> WHAT YOU WILL DO
After finding the line containing "This screenshot has width=640, height=466." below, please output that line and each following one through the line containing "Given: Click Top / Bottom / Side Inspection", exactly as written.

> MATERIALS PROVIDED
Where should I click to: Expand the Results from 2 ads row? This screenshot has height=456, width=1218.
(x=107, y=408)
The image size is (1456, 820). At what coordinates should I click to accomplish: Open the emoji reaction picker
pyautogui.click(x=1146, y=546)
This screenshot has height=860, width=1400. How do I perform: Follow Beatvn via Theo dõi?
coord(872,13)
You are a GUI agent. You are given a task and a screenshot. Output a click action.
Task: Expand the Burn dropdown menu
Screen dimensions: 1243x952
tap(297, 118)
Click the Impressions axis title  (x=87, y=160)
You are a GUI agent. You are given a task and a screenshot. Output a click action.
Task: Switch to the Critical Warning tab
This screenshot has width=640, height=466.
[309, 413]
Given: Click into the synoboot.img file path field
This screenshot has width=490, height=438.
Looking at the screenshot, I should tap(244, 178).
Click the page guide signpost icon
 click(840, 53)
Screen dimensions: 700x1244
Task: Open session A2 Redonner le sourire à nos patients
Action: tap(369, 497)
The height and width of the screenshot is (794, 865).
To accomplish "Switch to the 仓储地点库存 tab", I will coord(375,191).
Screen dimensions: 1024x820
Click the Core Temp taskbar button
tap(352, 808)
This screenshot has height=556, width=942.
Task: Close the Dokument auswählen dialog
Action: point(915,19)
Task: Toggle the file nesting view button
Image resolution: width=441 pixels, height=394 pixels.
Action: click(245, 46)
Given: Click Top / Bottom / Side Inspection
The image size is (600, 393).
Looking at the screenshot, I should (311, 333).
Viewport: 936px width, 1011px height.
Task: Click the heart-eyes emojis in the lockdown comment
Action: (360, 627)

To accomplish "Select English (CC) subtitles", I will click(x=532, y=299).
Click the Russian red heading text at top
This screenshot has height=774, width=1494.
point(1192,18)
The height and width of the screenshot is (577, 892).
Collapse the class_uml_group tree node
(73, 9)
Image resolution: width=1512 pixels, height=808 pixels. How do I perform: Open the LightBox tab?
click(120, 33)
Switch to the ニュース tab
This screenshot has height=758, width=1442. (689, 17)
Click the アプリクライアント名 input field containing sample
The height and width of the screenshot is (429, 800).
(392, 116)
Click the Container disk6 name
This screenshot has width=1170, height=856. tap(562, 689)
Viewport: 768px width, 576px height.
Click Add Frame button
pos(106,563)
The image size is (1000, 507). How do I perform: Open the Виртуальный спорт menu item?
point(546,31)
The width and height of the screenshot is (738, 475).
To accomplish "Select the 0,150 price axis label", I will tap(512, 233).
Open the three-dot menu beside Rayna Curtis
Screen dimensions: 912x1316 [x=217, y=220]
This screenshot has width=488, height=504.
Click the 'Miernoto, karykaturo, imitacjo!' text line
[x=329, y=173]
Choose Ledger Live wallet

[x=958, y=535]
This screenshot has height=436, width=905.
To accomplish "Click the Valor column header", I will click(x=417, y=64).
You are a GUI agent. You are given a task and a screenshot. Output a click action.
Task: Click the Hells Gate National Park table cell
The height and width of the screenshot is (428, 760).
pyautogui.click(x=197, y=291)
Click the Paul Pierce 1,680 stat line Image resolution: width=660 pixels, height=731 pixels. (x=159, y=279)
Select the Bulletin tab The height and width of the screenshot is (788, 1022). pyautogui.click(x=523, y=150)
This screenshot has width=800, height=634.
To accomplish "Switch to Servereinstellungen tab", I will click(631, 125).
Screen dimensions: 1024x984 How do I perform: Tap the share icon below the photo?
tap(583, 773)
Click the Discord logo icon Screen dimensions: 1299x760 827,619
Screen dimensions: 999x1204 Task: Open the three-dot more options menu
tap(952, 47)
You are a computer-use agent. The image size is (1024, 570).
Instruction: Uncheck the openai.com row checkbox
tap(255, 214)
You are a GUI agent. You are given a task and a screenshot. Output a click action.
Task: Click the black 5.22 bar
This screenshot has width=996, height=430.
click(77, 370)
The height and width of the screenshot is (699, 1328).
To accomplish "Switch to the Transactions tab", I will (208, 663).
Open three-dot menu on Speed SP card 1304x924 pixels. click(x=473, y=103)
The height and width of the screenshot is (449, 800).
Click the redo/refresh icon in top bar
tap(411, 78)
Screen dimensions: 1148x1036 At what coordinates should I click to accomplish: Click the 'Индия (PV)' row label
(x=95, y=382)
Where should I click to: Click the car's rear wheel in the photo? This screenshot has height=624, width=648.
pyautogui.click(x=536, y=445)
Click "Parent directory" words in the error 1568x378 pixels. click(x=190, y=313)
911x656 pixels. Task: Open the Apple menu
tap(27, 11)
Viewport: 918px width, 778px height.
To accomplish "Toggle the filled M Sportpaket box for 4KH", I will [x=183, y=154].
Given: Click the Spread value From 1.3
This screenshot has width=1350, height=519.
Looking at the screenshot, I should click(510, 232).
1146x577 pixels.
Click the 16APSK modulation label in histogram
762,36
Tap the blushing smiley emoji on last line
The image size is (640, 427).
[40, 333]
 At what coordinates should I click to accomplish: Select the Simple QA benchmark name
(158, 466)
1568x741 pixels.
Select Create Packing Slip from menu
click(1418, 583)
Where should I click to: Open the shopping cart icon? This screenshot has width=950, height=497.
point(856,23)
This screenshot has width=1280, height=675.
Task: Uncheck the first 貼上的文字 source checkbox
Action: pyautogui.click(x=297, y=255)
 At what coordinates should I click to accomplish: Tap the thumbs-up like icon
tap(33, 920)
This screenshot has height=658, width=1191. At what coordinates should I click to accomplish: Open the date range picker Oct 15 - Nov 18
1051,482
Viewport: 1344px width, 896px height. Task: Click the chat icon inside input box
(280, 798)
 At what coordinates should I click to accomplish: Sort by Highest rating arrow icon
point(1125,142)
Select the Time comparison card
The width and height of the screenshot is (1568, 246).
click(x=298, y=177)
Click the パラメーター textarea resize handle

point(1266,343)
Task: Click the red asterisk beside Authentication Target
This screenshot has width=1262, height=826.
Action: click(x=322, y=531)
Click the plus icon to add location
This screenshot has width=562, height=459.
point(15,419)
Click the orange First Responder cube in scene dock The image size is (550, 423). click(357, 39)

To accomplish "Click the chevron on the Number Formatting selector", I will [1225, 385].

> SOLUTION TO THE PROBLEM
This screenshot has width=640, height=466.
[309, 413]
Given: Click into the synoboot.img file path field
This screenshot has width=490, height=438.
Looking at the screenshot, I should tap(244, 178).
Click the page guide signpost icon
 click(840, 53)
Screen dimensions: 700x1244
Task: Open session A2 Redonner le sourire à nos patients
Action: tap(369, 497)
The height and width of the screenshot is (794, 865).
To accomplish "Switch to the 仓储地点库存 tab", I will coord(375,191).
Screen dimensions: 1024x820
Click the Core Temp taskbar button
tap(352, 808)
This screenshot has height=556, width=942.
Task: Close the Dokument auswählen dialog
Action: point(915,19)
Task: Toggle the file nesting view button
Image resolution: width=441 pixels, height=394 pixels.
Action: click(245, 46)
Given: Click Top / Bottom / Side Inspection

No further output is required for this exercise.